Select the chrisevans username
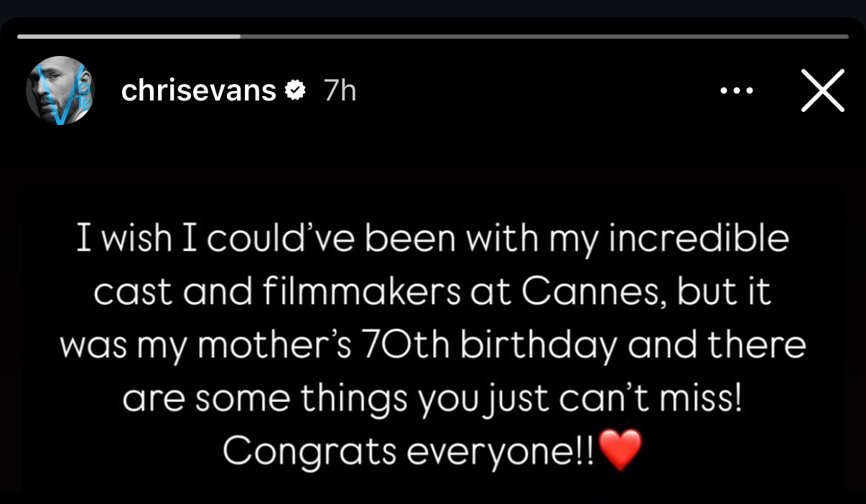Image resolution: width=866 pixels, height=504 pixels. pyautogui.click(x=199, y=90)
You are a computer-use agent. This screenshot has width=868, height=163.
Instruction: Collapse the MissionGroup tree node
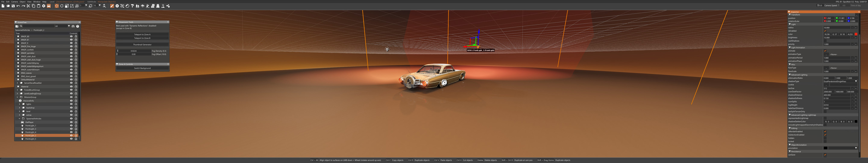(x=18, y=97)
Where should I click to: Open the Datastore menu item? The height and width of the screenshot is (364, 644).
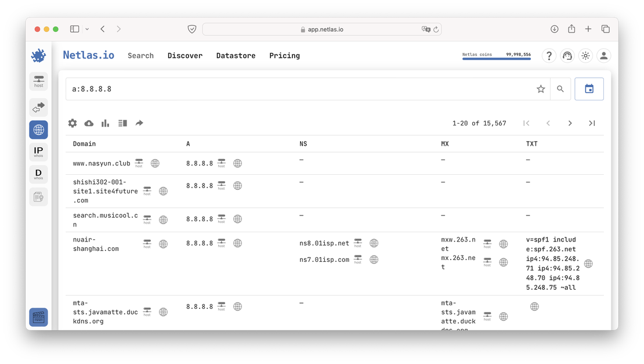236,56
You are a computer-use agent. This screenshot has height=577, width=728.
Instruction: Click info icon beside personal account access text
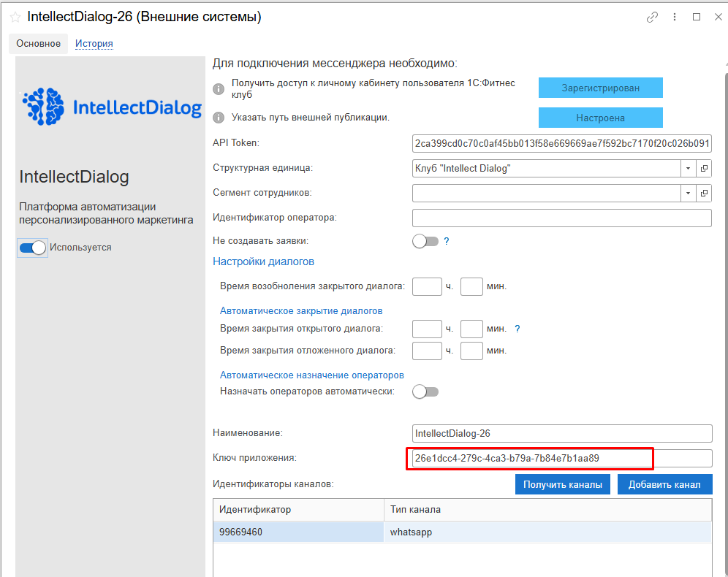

····················

### TASK OBJECTIVE
Leave out the pictures and copy the rest of the material above exactly.

### WRITTEN SOLUTION
Select the chrisevans username
Image resolution: width=866 pixels, height=504 pixels. pyautogui.click(x=199, y=90)
You are a computer-use agent. This screenshot has width=868, height=163.
Instruction: Collapse the MissionGroup tree node
(x=18, y=97)
Where should I click to: Open the Datastore menu item? The height and width of the screenshot is (364, 644).
236,56
You are a computer-use agent. This screenshot has height=577, width=728.
Instruction: Click info icon beside personal account access text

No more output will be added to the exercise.